“The Dark Side,” by Anthony O’Neill, is a detective/horror novel set on a lunar colony.
A new novel follows a detective assigned to a seedy colony on the moon’s far side, called Purgatory, as a murderous android prowls the dusty, deadly lunar surface. Anthony O’Neill, author of “The Dark Side” (Simon & Schuster, 2016), has written four previous books, mainly historical fiction that places a narrative in a distinct time and locale. For this book, he chose a more futuristic target: a colonized moon.
“The Dark Side” author, Anthony O’Neill
Credit: Simon and Schuster
Space.com previously published a Q&A with O’Neill where he discussed the moon as a setting, a (fictional) aerospace billionaire villain and the potential for humans on the moon.

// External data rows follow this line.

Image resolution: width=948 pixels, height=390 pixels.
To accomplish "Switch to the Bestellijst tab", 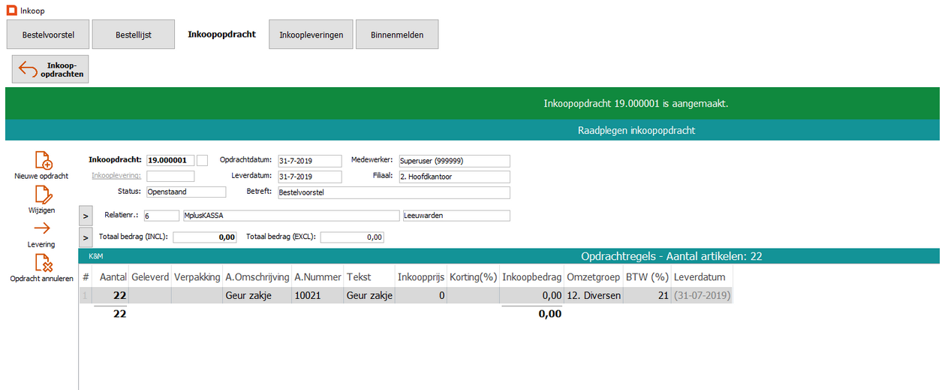I will click(x=134, y=35).
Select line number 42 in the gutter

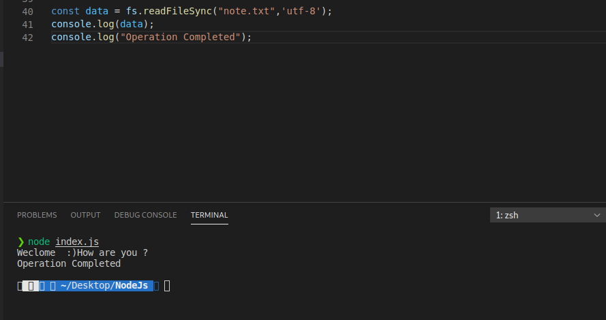click(27, 38)
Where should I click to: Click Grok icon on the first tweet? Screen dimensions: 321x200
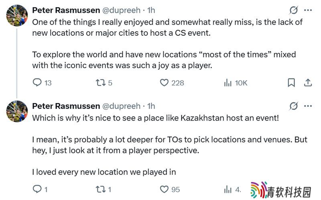pyautogui.click(x=293, y=10)
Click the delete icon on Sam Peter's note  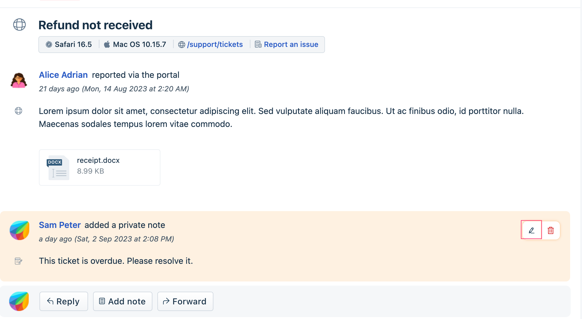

Read Chapter 1 of “The Dark Side ” below.
Only a lunatic would live on the Moon.
The Moon is a dead rock — eighty-one quintillion tons of dead rock. It’s been dead for nearly four billion years. And — inasmuch as a dead rock wants anything — it wants you dead too.
So you can go quickly. A landslide can bury you. A lava tube can collapse on you. You can plunge headlong into a crater. A meteoroid can strike your habitat at seventy thousand kilometers per hour. A micrometeorite can bust open your spacesuit. A sudden burst of static electricity can blow you apart in an airlock. A slip, a cut, a ruptured seal, a faulty oxygen tank can kill you in minutes.

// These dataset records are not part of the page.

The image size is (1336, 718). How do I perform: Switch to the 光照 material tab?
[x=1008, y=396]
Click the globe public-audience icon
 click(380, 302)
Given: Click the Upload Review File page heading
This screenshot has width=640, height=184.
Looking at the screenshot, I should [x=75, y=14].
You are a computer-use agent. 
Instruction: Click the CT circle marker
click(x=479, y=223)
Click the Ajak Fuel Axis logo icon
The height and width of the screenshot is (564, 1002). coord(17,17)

Or you can go a little slower. A wiring malfunction can shut down air filters. A corrupted computer program can play havoc with climate-control systems. A particularly nasty pathogen — mutant strains of bacteria flourish in enclosed environments — can kill you in days. If you’re out on the surface, the sudden temperature plunge between sunlight and shade can leave you with thermal shock. A solar flare can toast you like a TV dinner. A vehicular breakdown can leave you suffocating in your spacesuit.
Or you can go incrementally, over the course of years. Moondust can work its way like asbestos into the deepest fissures of your lungs. Prolonged exposure to chemical vapors and gas leaks can wreck your whole respiratory system. Reduced gravity — one-sixth that of Earth — can fatally weaken your heart. Cosmic radiation — galactic rays from dead suns and black holes — can warp your cells. Not to mention a cocktail of psychological factors — sensory deprivation, insomnia, paranoia, claustrophobia, loneliness, hallucinations — that can reshuffle your mind like a deck of cards.

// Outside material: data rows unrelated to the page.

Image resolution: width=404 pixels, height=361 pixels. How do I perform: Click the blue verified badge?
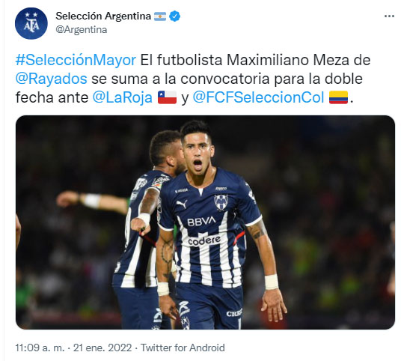click(x=174, y=16)
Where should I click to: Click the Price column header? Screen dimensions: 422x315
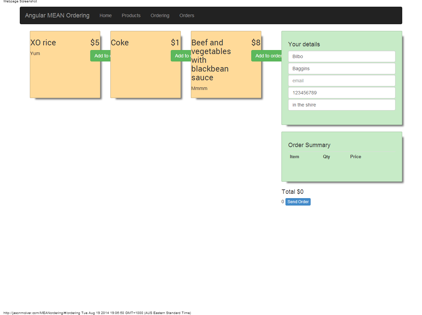pyautogui.click(x=356, y=157)
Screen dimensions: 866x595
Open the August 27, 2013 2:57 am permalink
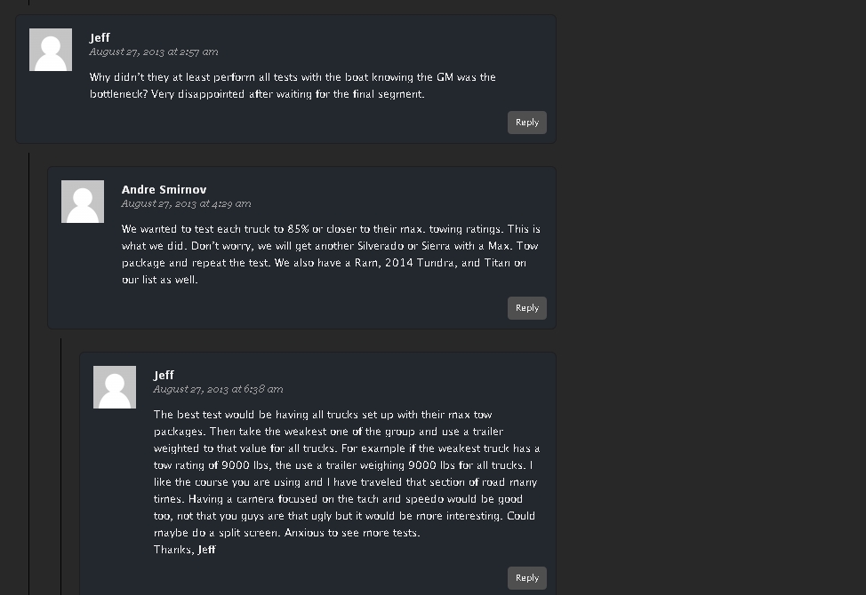(x=153, y=52)
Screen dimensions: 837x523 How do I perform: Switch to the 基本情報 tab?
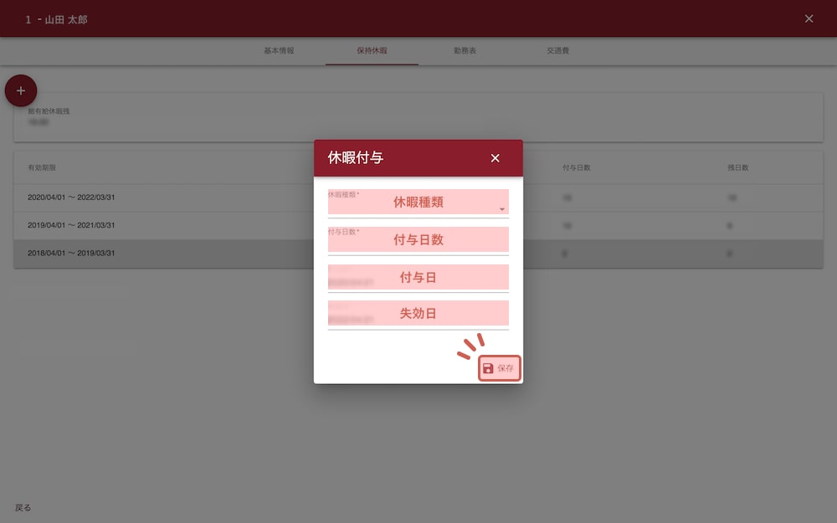pyautogui.click(x=279, y=51)
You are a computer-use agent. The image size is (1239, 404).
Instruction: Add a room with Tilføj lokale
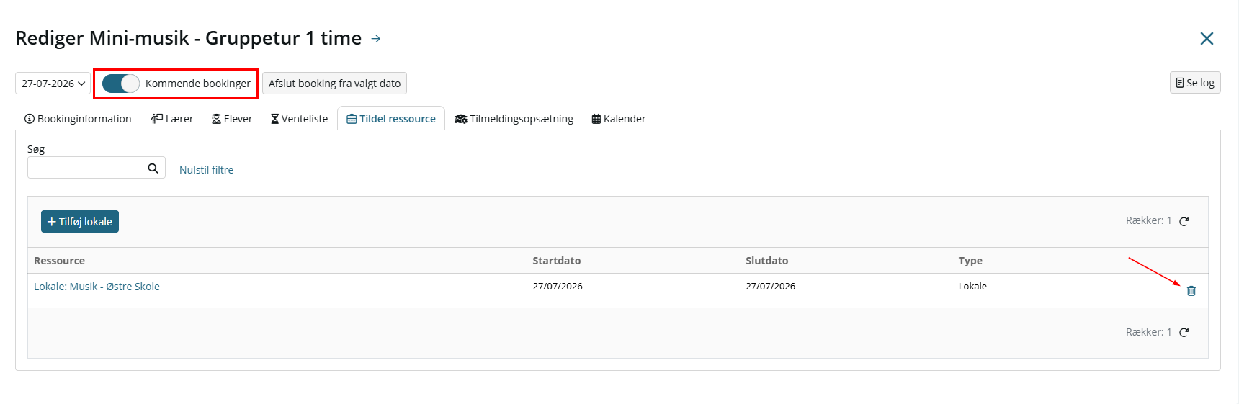80,222
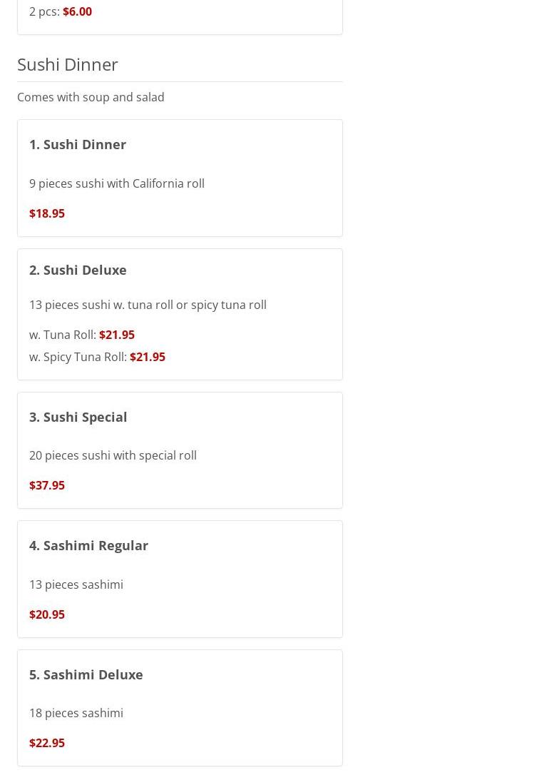This screenshot has height=775, width=549.
Task: Select the $22.95 price
Action: tap(47, 743)
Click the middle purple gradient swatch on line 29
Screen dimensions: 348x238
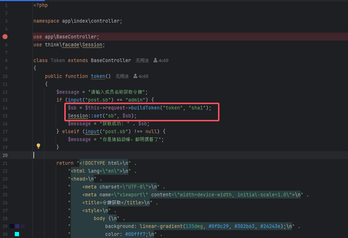click(x=17, y=226)
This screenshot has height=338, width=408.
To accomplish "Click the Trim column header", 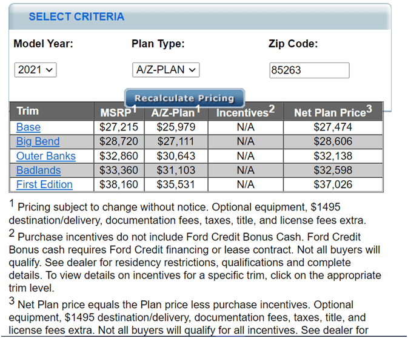I will click(28, 112).
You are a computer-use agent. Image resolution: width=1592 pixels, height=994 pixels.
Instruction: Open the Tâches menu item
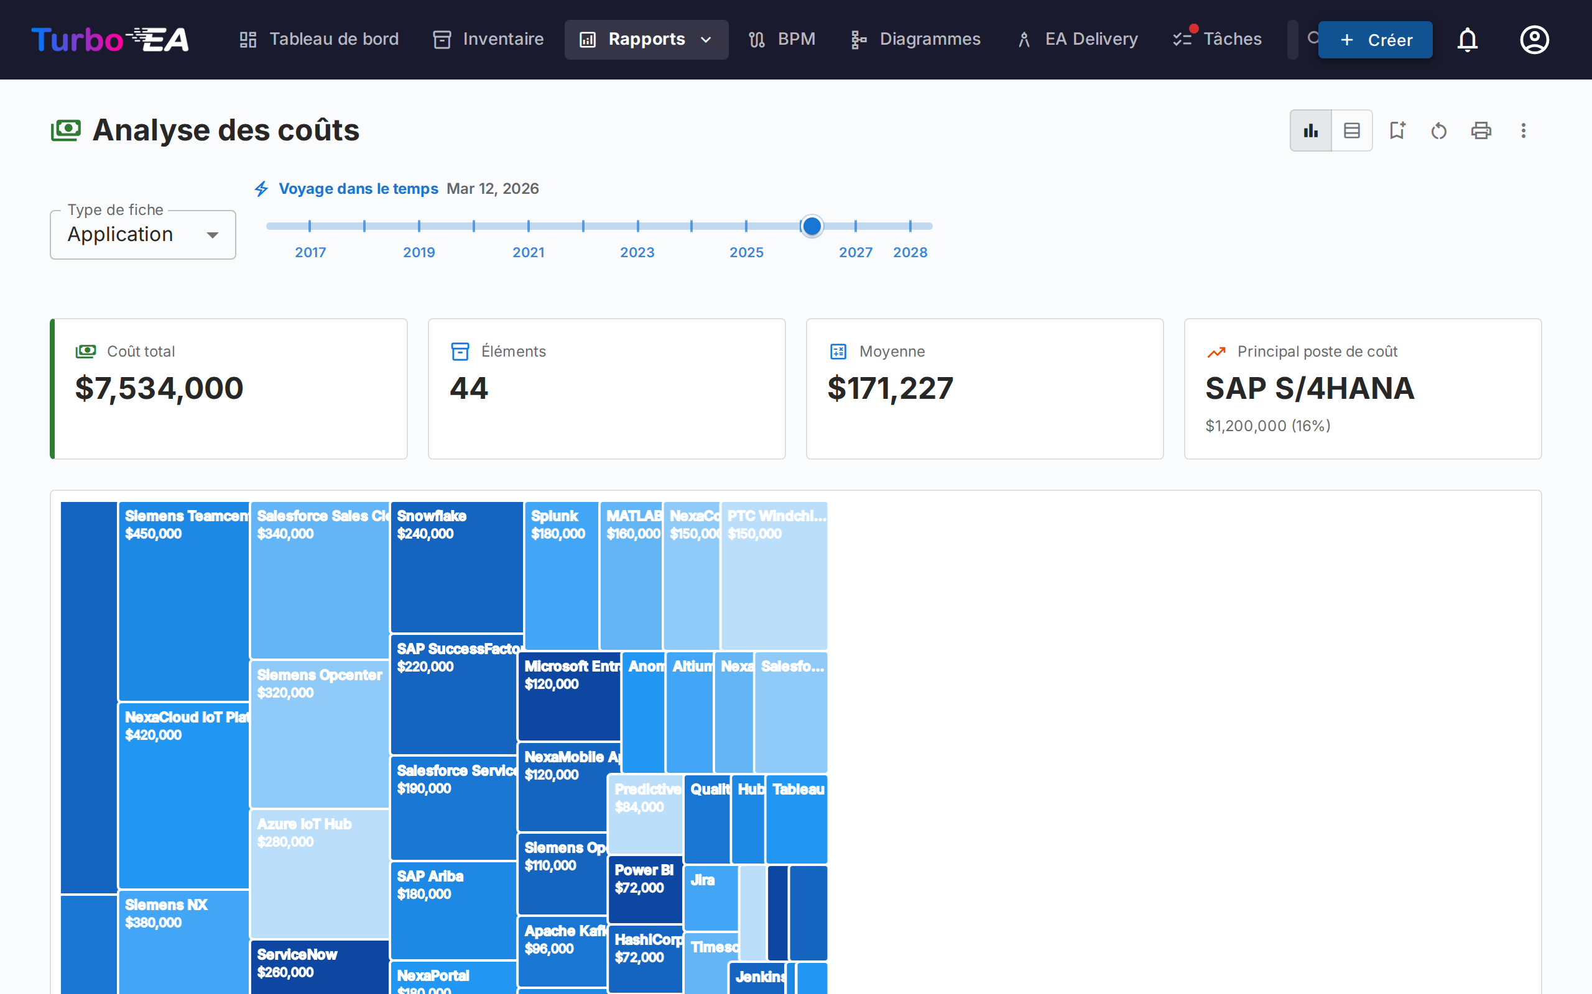coord(1218,39)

On the Moon, in short, you can be killed by the environment. You can be killed by accident. Or you can kill yourself.
And then of course you can always be murdered. By gangsters. By terrorists. By psychopaths. By ideologues. Or simply because you cost too much to keep alive.
Only a lunatic — or a renegade, or a pariah, or a misanthrope, or a risk junkie, or a mass murderer — would live permanently on the Moon.